You can pull the board up a bit – i used to do that when i sailed light with Sally wilson
mark your board where it has moved from the Front edge vertical to the back edge being vertical – makes a big difference to change that balance
i.e. turn the boat on it’s side and move the plate back/up – then mark it on the top of the board that shows above the case
do you want front or back edge vertical upwind (I’d think front?)
Front till overpowered, then swing it back
Try it, it has a big impact
How much Cunningham do you use ?
Only when overpowered and hanging on, then as much as as it keeps getting windier. None till.
Less this year than last! But that was our rig cockup
okay, and also I was speaking to Guy Davison and he uses a lot of kicker. How much do you use
16:1 and pulling it hard at times. Though it doesn’t come in till I can’t hang onto the main sheet anymore.
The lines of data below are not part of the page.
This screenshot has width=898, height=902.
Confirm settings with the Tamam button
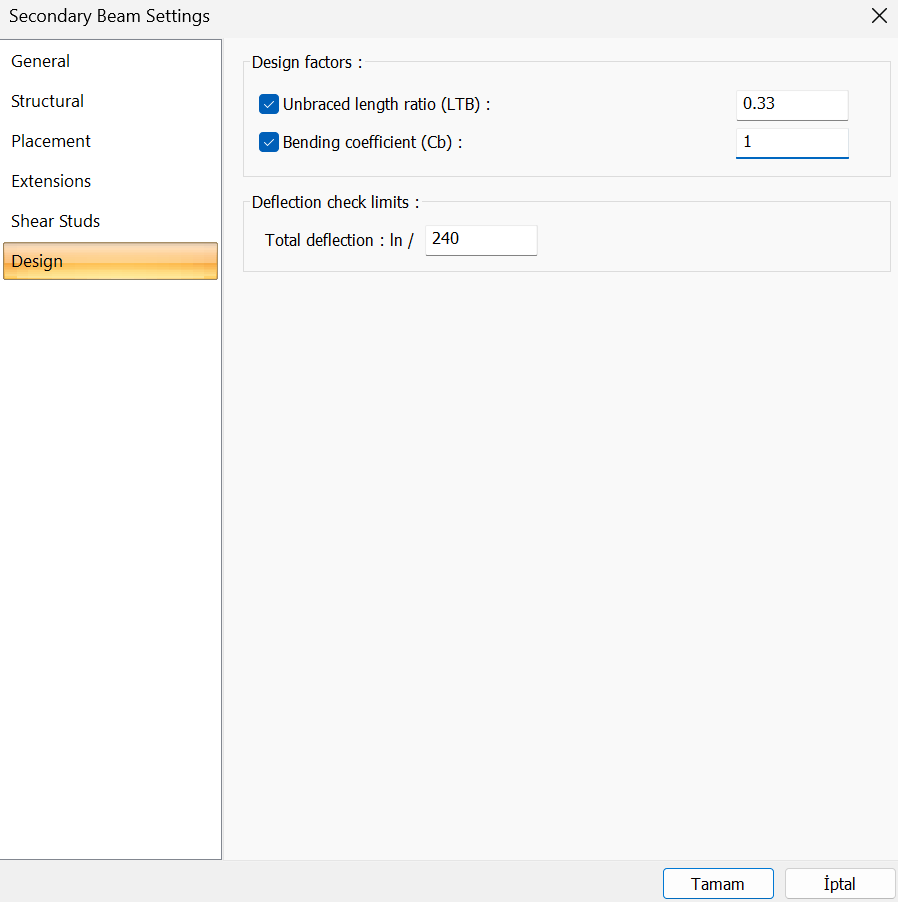[x=717, y=884]
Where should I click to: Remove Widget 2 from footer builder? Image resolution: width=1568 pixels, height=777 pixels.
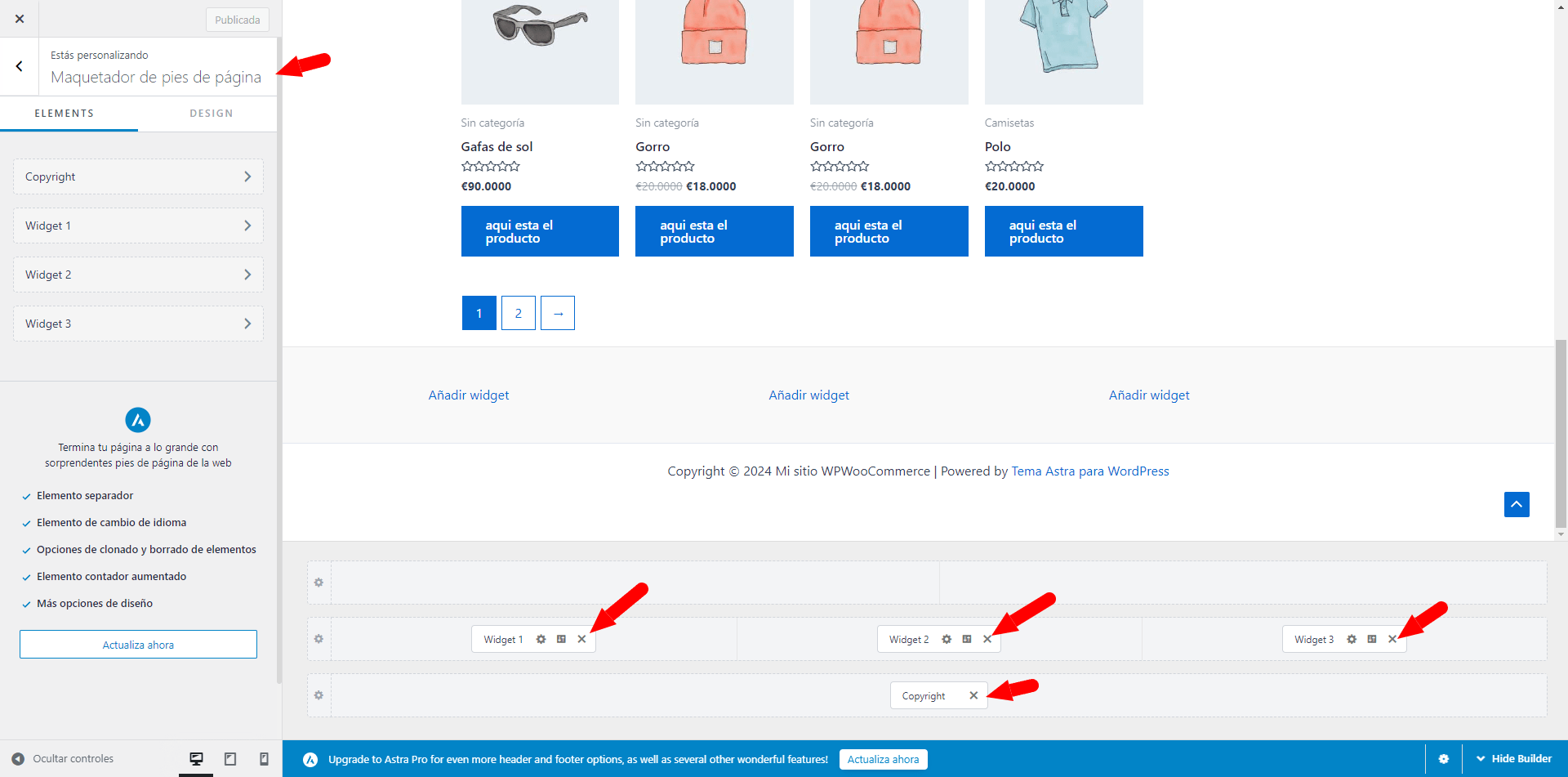987,639
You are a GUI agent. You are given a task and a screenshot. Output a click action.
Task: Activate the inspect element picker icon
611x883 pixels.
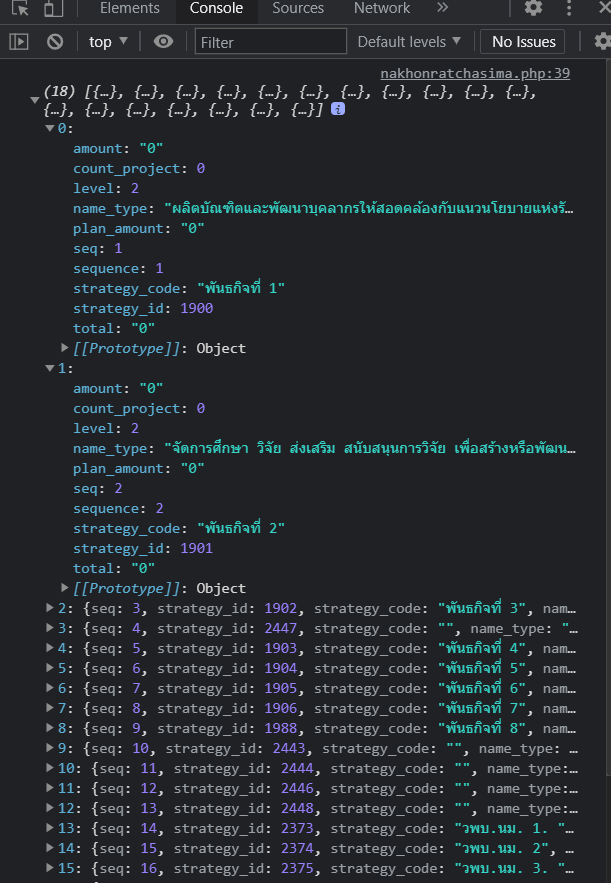pyautogui.click(x=20, y=8)
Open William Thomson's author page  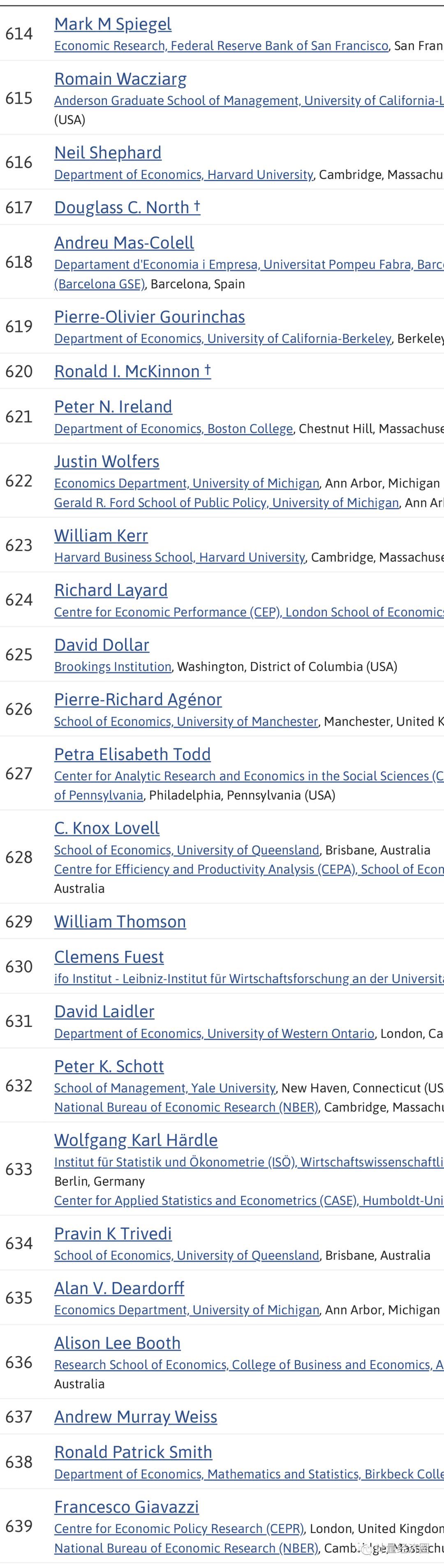pos(120,922)
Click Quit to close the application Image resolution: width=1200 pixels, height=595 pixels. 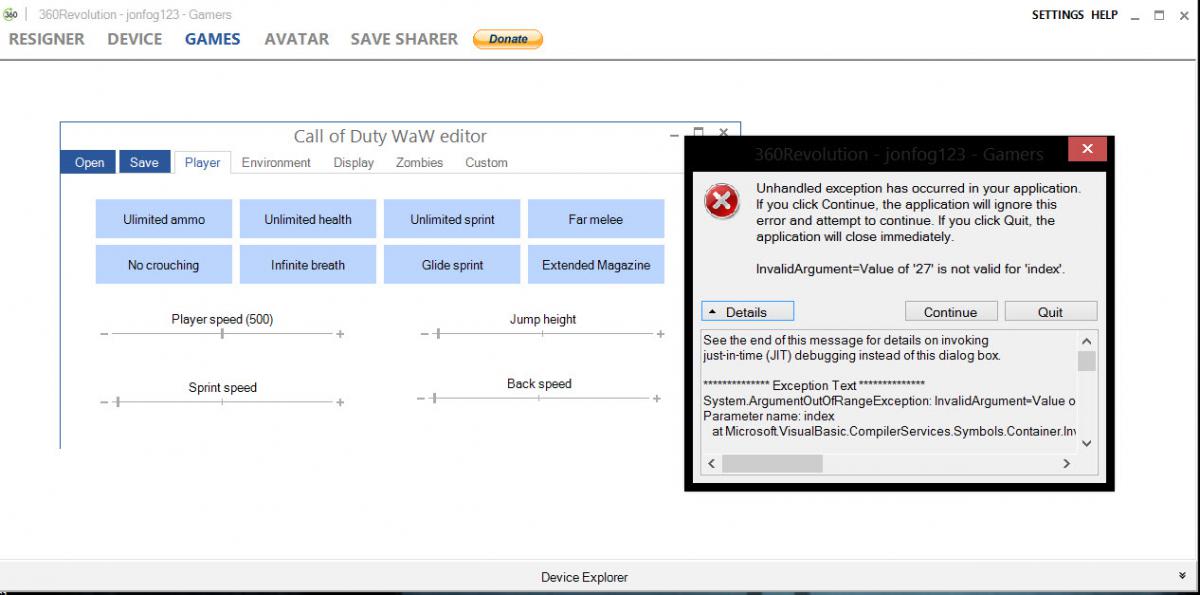click(x=1050, y=312)
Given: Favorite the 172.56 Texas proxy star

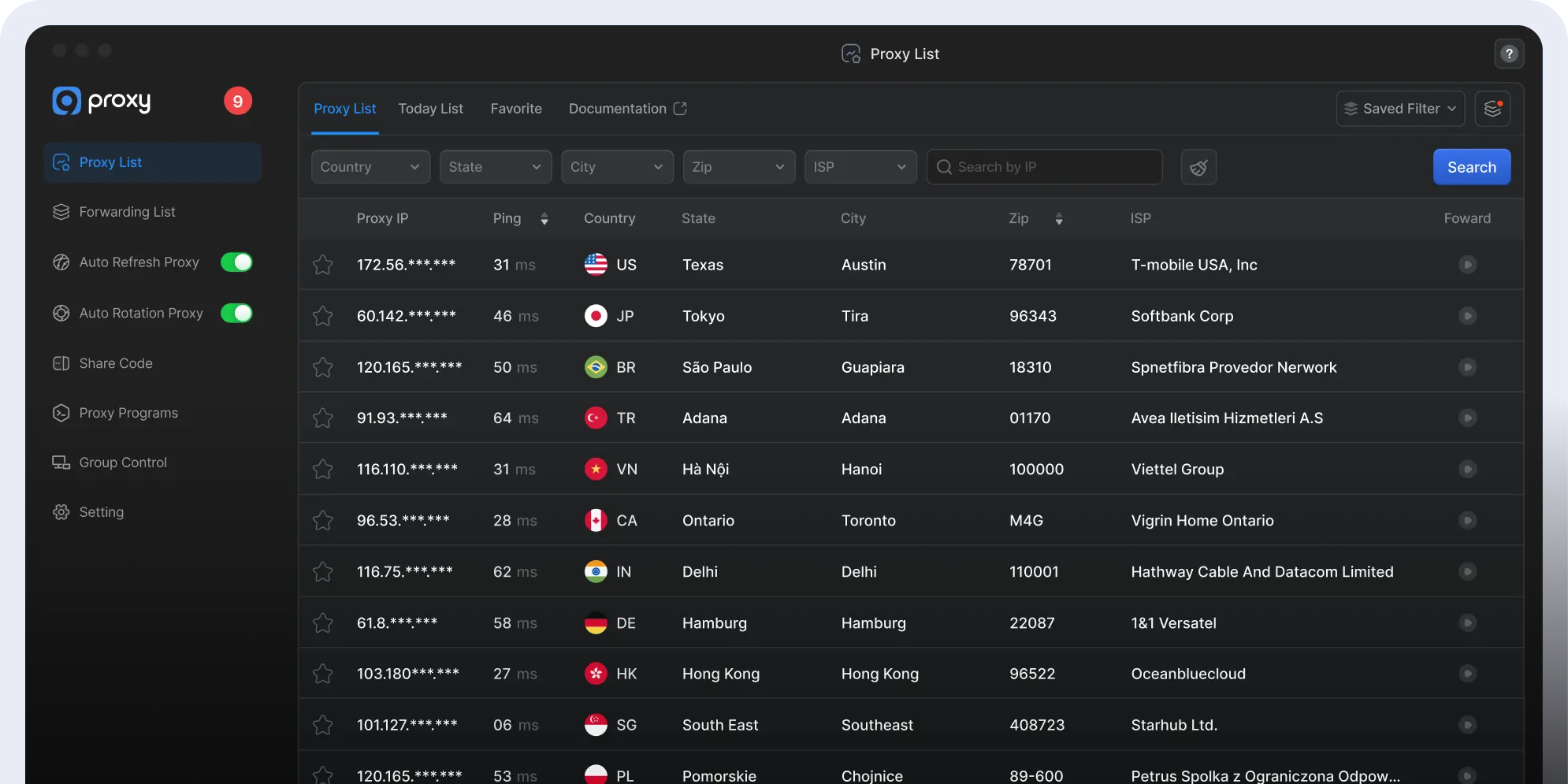Looking at the screenshot, I should point(322,265).
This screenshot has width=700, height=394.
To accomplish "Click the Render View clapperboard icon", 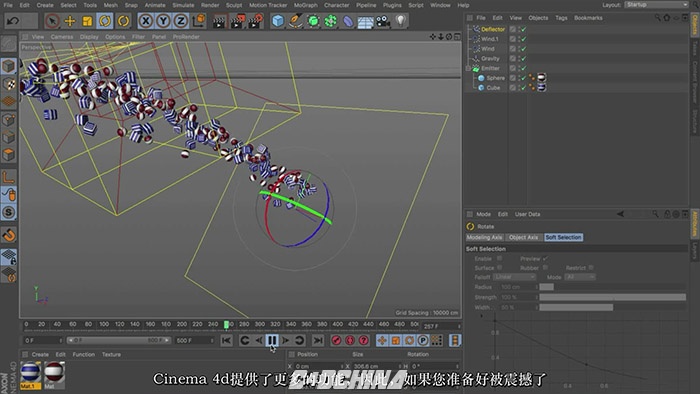I will click(219, 21).
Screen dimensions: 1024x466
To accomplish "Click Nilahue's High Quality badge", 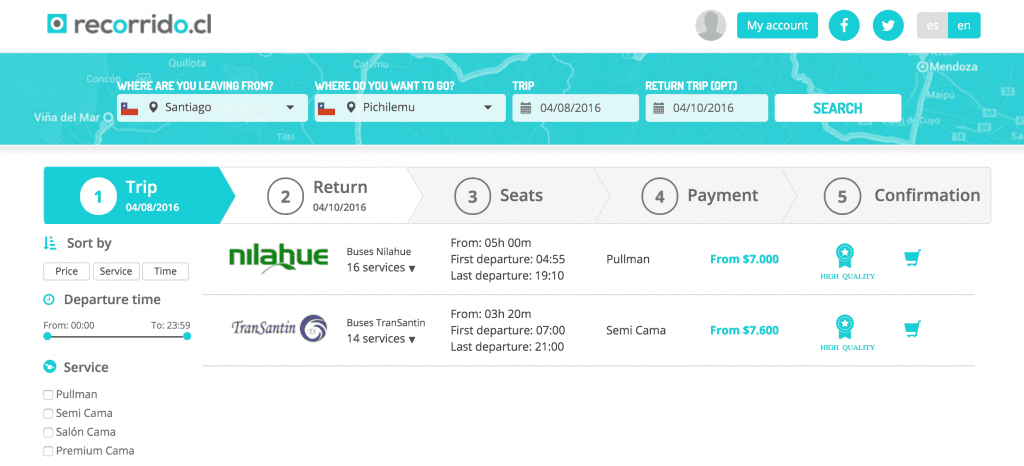I will click(847, 262).
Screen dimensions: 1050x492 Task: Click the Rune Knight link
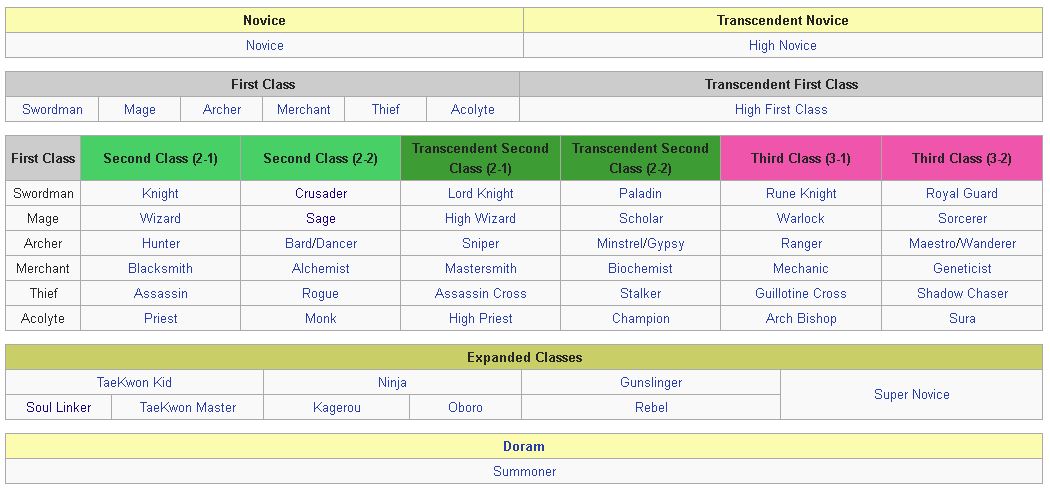point(801,193)
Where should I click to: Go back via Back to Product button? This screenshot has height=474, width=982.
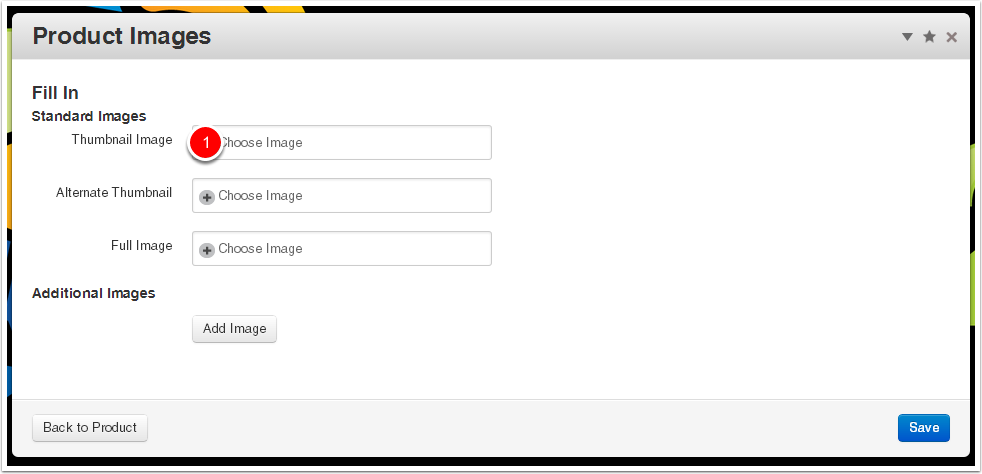pyautogui.click(x=90, y=428)
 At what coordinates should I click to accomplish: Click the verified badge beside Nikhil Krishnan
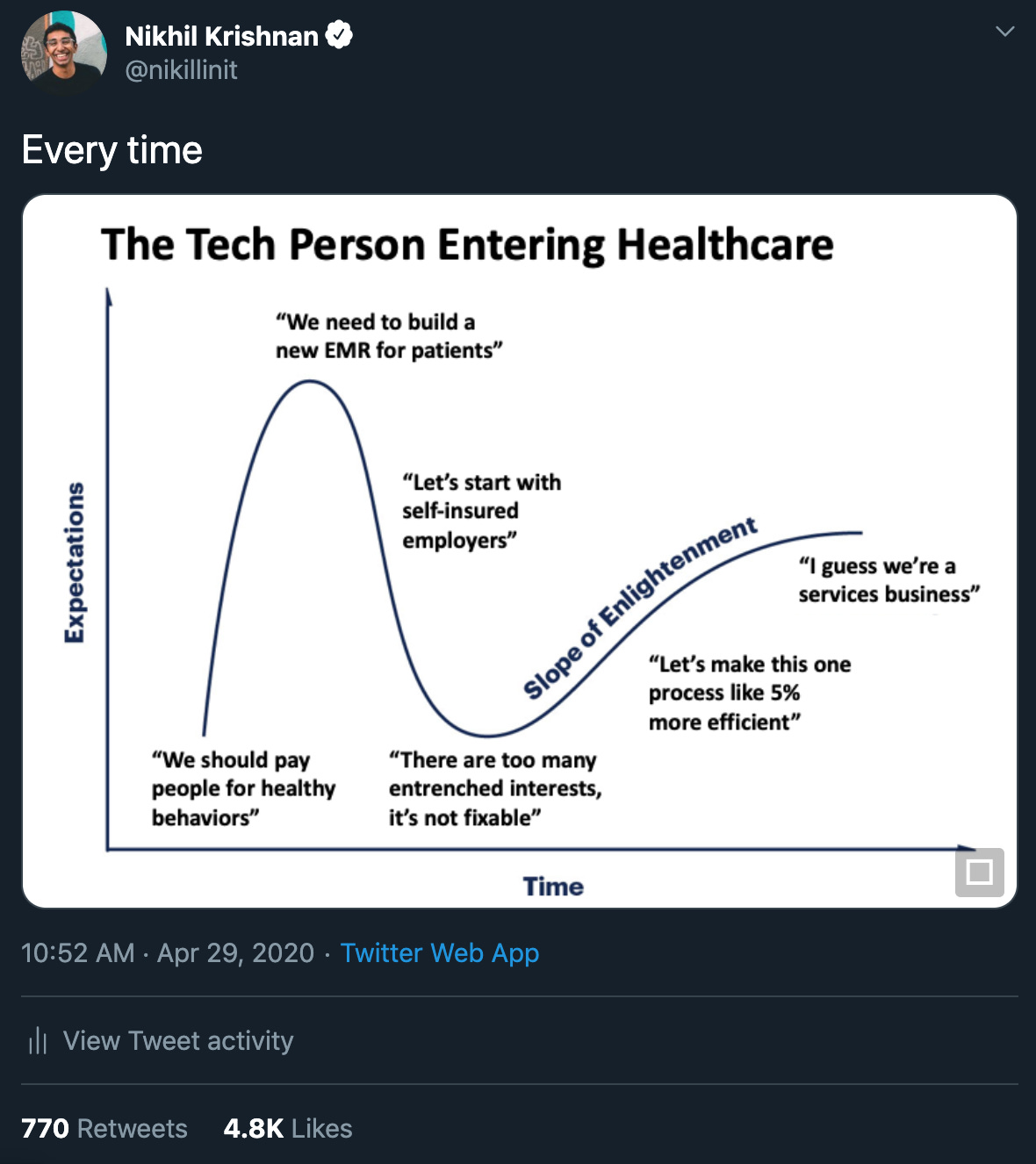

Use sheet tension as long as possible. When you sheet the mast sits against the back of the gate, once you more to kicker, the mast bends and pushes against the front of the gate, so it’s quite a big transition, if it’s constant – then it’s ok, but in puffy stuff i think it’s better to hang on and avoid the kicker as long as possible. rob Sherrington makes a good point that once you start pulling the kicker, you feel like you want more jib halyard too – which you do – so you need to know that you’re going to stick with it before you start messing.
So once you’ve got your mast and shrouds set up right, what do you set the jib tension off of.
Tricky that….. I don’t know!
ahah, its the joy of sailing firefys with the slot so close
I’ll have a think how to measure that one.
I used to think that in light/med conditions i’d be looking for an inch of jib sag from the forestay (the forestay is held tigher on elastic though, it doesn’t hold any tension as such)
well myself and Guy Davison set it off of the forestay as a loose setting and the once it looks right put some markings on the boat
Depends where your jib sheets are located. Mine are back
Agree with that approach on the tension.
I agree with your reasoning on the jib sheets being back.
Did you work out where to put them yourself or take them of off bloodhound
it also varies on where your thwart is
Judging by the measurements, bloodhounds are well forward.
I kept them where they have always been on pogie.
I’ll see if i can find the measurement!
JonoFri 5th Sep 2014 at 2:20 pm #53738
I was expecting something entirely different in the answer JP, maybe I misunderstood the subject you appeared to be addressing…. Ask Sarah if you are still puzzled. Frances cried with laughter when I read out the subject.Wed 18th Mar 2015 at 12:06 am #62307
Is there any differences for the settings between an older short rig and the new taller rig? I can imagine that the jib fairleads would be fractionally further forward but are there any other changes people have noticed?